> **CONSIGNE**
Reprenez l'article sur le fonds Marianne et poursuivez-le après sa dernière phrase.

La secrétaire d'État, qui nie être intervenu dans l'attribution des subventions du fonds Marianne, va être confrontée devant la commission d'enquête parlementaire aux conclusions accablantes d'un rapport administratif. Le témoignage de son ancien directeur de cabinet pourrait également mettre à mal sa ligne de défense.

Auditionnée ce mercredi matin par les sénateurs dans le cadre d'une commission d'enquête parlementaire, Marlène Schiappa est attendue de pied ferme. La secrétaire d'État devra répondre sous serment aux interrogations sur le fonds Marianne, lancé en 2021 par celle qui était alors ministre déléguée à la Citoyenneté après la mort de Samuel Paty, ce professeur d'histoire-géographie assassiné en octobre 2020 lors d'un attentat islamiste.

Officiellement, l'initiative avait pour objet de "financer des personnes et associations qui vont porter des discours pour promouvoir les valeurs de la République et pour lutter contre les discours séparatistes". Il a été piloté par le Comité interministériel de prévention de la délinquance et de la radicalisation (CIPDR) alors dirigé par le préfet Christian Gravel, un proche de Manuel Valls.

> **JEU DE DONNÉES**
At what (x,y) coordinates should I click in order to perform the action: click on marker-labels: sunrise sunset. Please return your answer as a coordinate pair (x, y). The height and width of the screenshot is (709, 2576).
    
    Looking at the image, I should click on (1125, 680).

> **RÉPONSE ATTENDUE**
Problème: la réalité du travail effectué par certaines associations, dont l'USEPPM qui a bénéficié de 355.000 euros, la plus grosse subvention attribuée, interroge. Un rapport au vitriol de l'inspection générale de l'administration (IGA) a pointé "le traitement privilégié" accordé à cette dernière. Cette enquête administrative dénonce également "un défaut de vigilance" et des "défaillances" de la part de Christian Gravel, qui a depuis démissionné de ses fonctions.

Une information judiciaire menée par le Parquet national financier a été ouverte début mai. Depuis le début de cette affaire, Marlène Schiappa dénonce pour sa part des "contre-vérités allant jusqu'à la diffamation" et des "calomnies".

• Marlène Schiappa est-elle directement intervenue dans la sélection des associations lauréates du fonds Marianne?

Ce qu'a dit Marlène Schiappa. "Le choix (des 17 associations lauréates du fonds Marianne) s’est fait via l’administration, à la manœuvre dans le respect de toutes les procédures", indique son cabinet dans un communiqué de presse le 6 avril.

"Affirmer à tort" que ces désignations procédaient "d’une décision ad hominem de Marlène Schiappa est totalement faux et démentie par la procédure", ajoute encore son entourage.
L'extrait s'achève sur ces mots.